WeRecommend: Recommender System
Based on Product Reviews
Vedita Velingker 1 , Malony Alphonso 2
1Department of Information Technology, Padre Conceicao College of Engineering,Verna, Goa, India
2Department of Information Technology, Padre Conceicao College of Engineering, Verna, Goa, India
ABSTRACT
Online reviews are a form of free text that has information about user’s experience and their issues with the product. This information is a rich source for a company’s business intelligence which can be harnessed for the purpose of personalization, product recommendation and better customer understanding.
This paper proposes WeRecommend, a recommender system that makes use of consumer opinion expressed online about products, to generate product recommendations. It performs comparisons among a multitude of products, based on opinions provided in reviews by users who have had an experience with the product and recommends much better products. It not only considers the strength of each user’s opinion, but also gives an overall evaluation of each feature for a product. Our recommender system is different from personalized recommender systems that are mainly based on user’s previous browsing history and previously viewed categories. This system focuses on user convictions and recommends to customers products with better subjective user experiences.
Keywords:Recommender System, Opinion Mining, Feature, Sentiment, Comparison, Information Extraction
- INTRODUCTION
Recommendations have immense significance in our lives. General masses usually tend to make their choices by relying on other people’s suggestions. They trust their suggestions more as these suggestions are based on first-hand experience. Right from choosing a restaurant to dine to taking important decisions, suggestions by friends and family have always been a key factor. Suggestions or recommendations play an important role in e-Commerce. Online forums allow customers to express opinions about any product and also to read reviews published by others. It is noticed that most online shopping websites, such as Amazon and Flipkart, emphasize participation of the users. They encourage people to give their views on the products that they have purchased. As human beings, we are always interested in “what others feel”; like if someone wants to purchase a new product, they try to read the reviews which contain other user’s experience with the product and based on those reviews, they take the decision. This online word-of-mouth behaviour represents a new source for consumers to obtain information.
A recommender system typically suggests items to a user that may appeal him/her. Recommender systems more commonly use content based, collaborative filtering or hybrid (combination of both) techniques to generate recommendations. Most of the recommender systems largely ignore the wealth of information present in online reviews.
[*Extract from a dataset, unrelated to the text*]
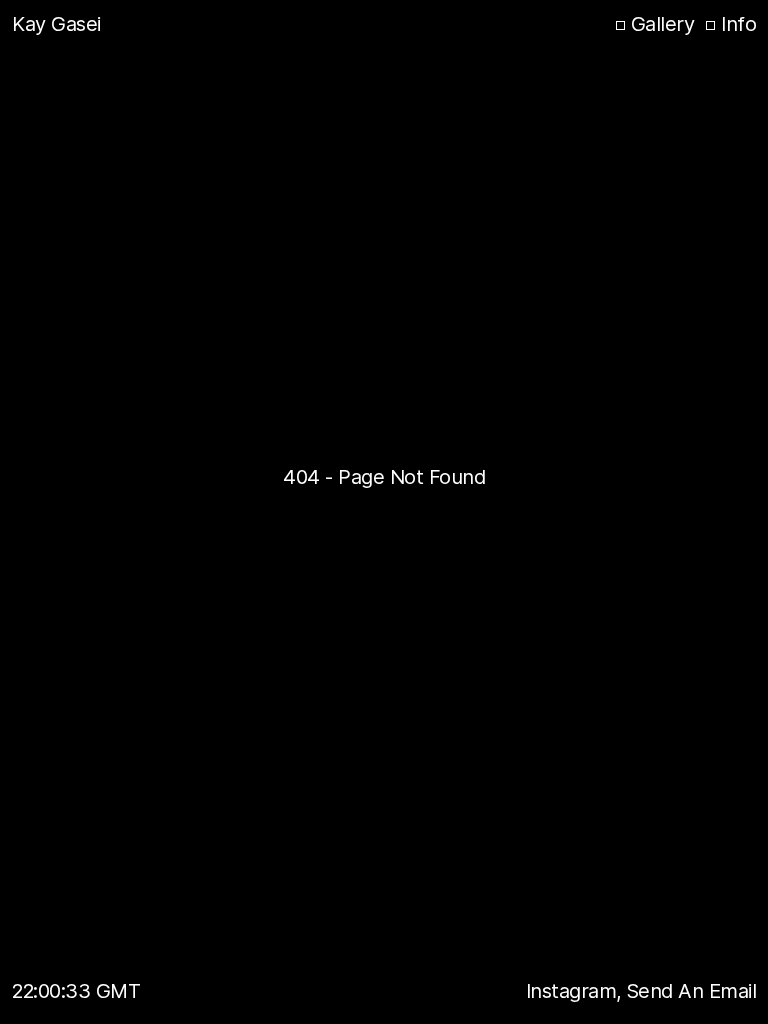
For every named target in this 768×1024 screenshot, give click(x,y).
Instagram (574, 991)
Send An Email (691, 991)
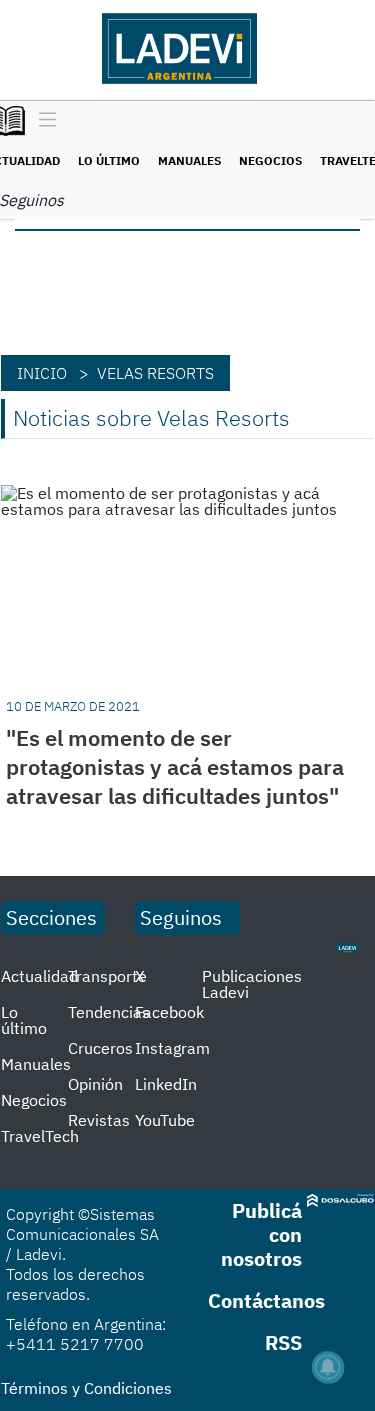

In this paper we propose a system to generate recommendations that are based on reviews authored by customers after they have used the product. When a new user searches products, reviews and recommendations based on them are published for the particular product. Upon viewing the customer reviews, a user can trust them since it is a proof of somebody else having had an experience with the product.
This system basically has two major steps: opinion mining and item recommendation. Opinion mining and sentiment analysis are techniques used to study and extract opinions and sentiments. First step of opinion mining is to extract the features and sentiments of an item. Item recommendation is based on the sentiment scores of features of the product. One can compare the sentiment scores of products feature-wise or for the entire product as a whole. The product with a higher score is ranked higher on the list of recommended products.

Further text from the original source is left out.